As we stated in the discussion section of our paper, [1] we fully agree with Dr. Fishman that compliance changes and variation in absorption rates may be important sources of error in measuring CSF production using the Masserman technique. However, we do not believe that the CSF production decrease seen in the AD patients can be accounted for by compliance differences between the older PD patients and the AD patients for the following reasons.

1. The degree of ventricular and subarachnoid space enlargement in our AD patients was not great. The AD patients were part of a clinical trial studying the effect of chronic CSF drainage in the progression of AD. The inclusion criteria for the study determined that the AD patients were very early in the course of their disease, MMSE scores between 15 and twenty-five.
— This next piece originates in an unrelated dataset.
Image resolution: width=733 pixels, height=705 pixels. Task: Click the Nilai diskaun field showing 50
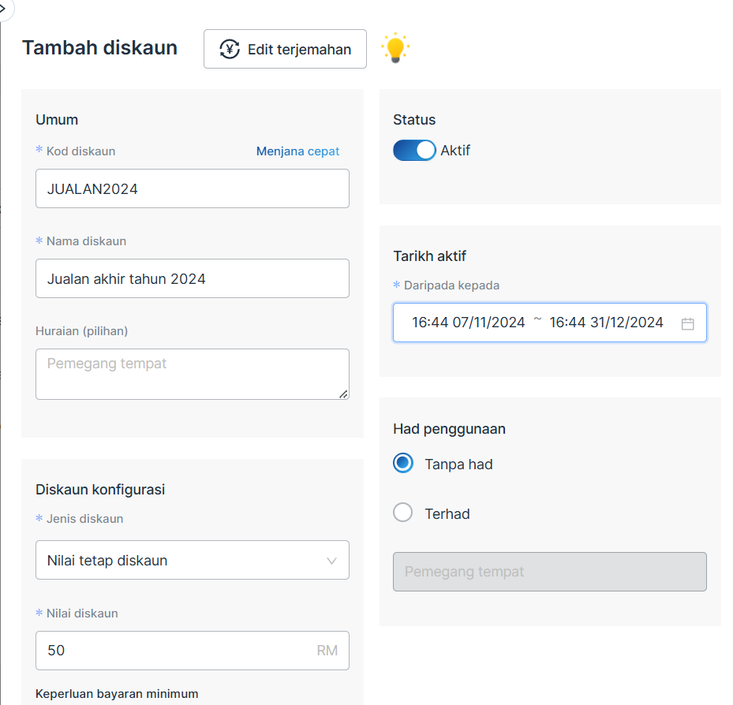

2. The exclusion criteria excluded patients with very large ventricles in order to exclude patients who may have been suffering from dementia associated with hydrocephalus. Indeed, many of the AD patients had normal to only mildly enlarged ventricles, and there was little difference in the MRI appearance of the intracranial CSF space between the older PD patients and the AD patients. However, there was an apparent difference in the CSF space between the older and younger PD patients, related to aging and the duration of their PD, but interestingly, the difference in the CSF production rates in these two groups was not significant.

3.The mean opening pressure (OP) and compliance measurements were not different in the older PD patients compared to the AD patients: OP for AD=14.16 cm H2O vs. 12.58 cm H2O for the PD patients, p=0.46. Mean compliance measurements (dV/dP) were 0.92 for the AD patients and 1.18 for the PD patients, p=0.52. (Some of these data were in our original submission but were not felt to be central to the paper and were edited out).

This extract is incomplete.